Polski Al Capone
Kiedy prohibicja została wprowadzona, miałem nadzieję, że będzie szeroko wspierana przez opinię publiczną i wkrótce przyjdzie ten dzień, kiedy zło wywołane przez alkohol zniknie. […]. Zamiast tego, picie alkoholu powszechnie wzrosło, knajpy zastąpiły salony […] przestępczość osiągnęła poziom, jakiego nigdy wcześniej nie widzieliśmy – John Davison Rockefeller Jr.
W 1920 roku w Stanach Zjednoczonych wprowadzono prohibicję, nazywaną przez jej zwolenników „Szlachetnym Eksperymentem”. Zakaz sprzedaży, transportu i produkcji alkoholu doprowadził do przemytu na ogromną skalę, z którego zyski czerpali gangsterzy. Królem podziemia Chicago był Alphonse Capone, który przez wiele lat pozostawał nieuchwytny dla organów ścigania. Znacznie większym niebezpieczeństwem niż policjanci był dla niego szef konkurencyjnego North Side Gang, Earl „Hymie” Weiss, który w rzeczywistości nazywał się Henryk Wojciechowski i miał polskie pochodzenie.

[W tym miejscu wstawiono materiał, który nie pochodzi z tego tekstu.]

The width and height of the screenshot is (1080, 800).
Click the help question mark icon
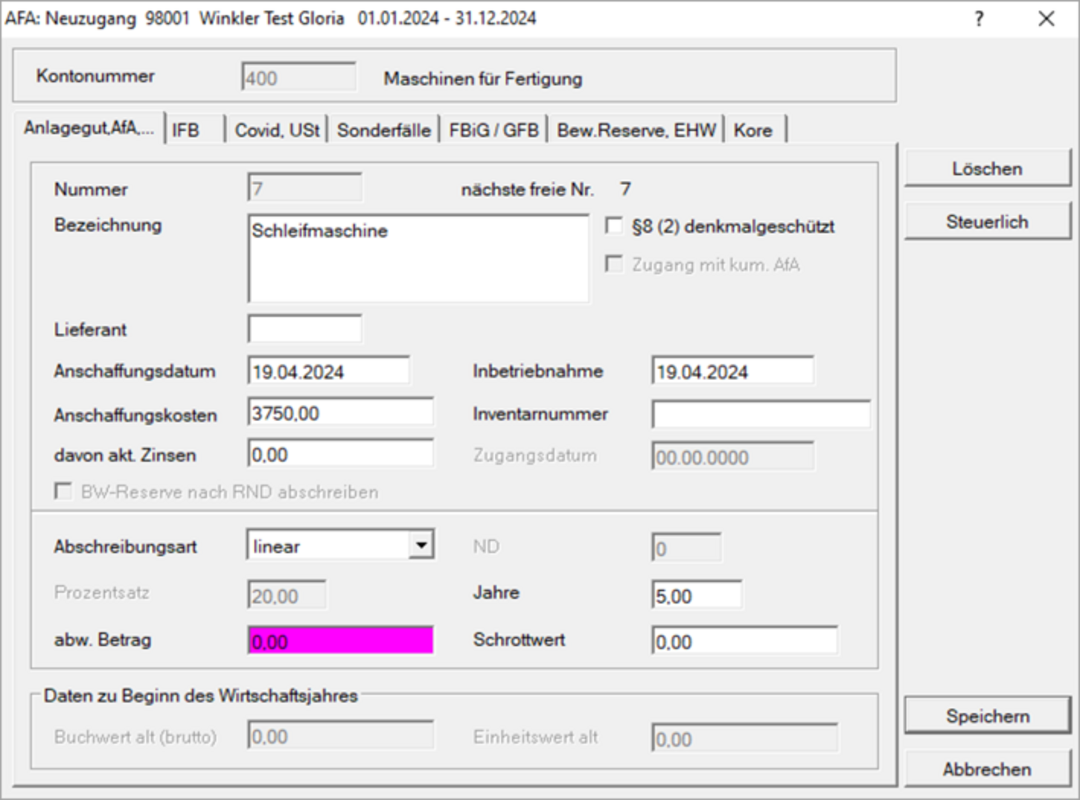979,19
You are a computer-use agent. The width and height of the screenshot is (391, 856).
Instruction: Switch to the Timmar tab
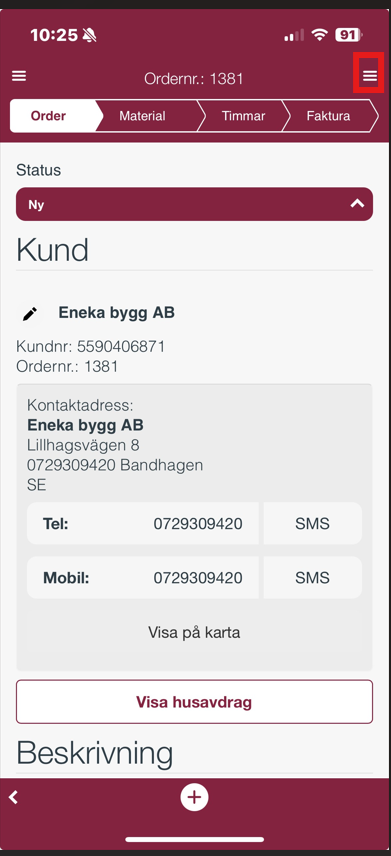click(244, 116)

Urodzony 25 stycznia 1898 roku gangster zaczął polować na Ala Capone’a po tym, gdy jego ludzie zabili poprzedniego lidera North Side, Irlandczyka Dean’a O’Baniona. Wojciechowski zorganizował łącznie dwa głośne zamachy na króla chicagowskiej mafii. Po pierwszym z nich Al – w obawie o swoje życie – zamówił opancerzony samochód. Przy drugiej próbie ludzie Wojciechowskiego zaatakowali ulubioną restaurację Capone, oddając łącznie ponad 1000 strzałów. Włoski gangster, zapytany później, czy wie kim mogli być sprawcy, odpowiedział:
„Zaglądajcie do kostnicy, a wkrótce się dowiecie”.
11 października 1926 roku ludzie Capone’a dopadli Wojciechowskiego w pobliżu Katedry Najświętszego Imienia Jezus. W jego ciele znaleziono potem 10 kul, a w murach kościoła, przy którym go zabito, do dziś widać ślady po strzelaninie.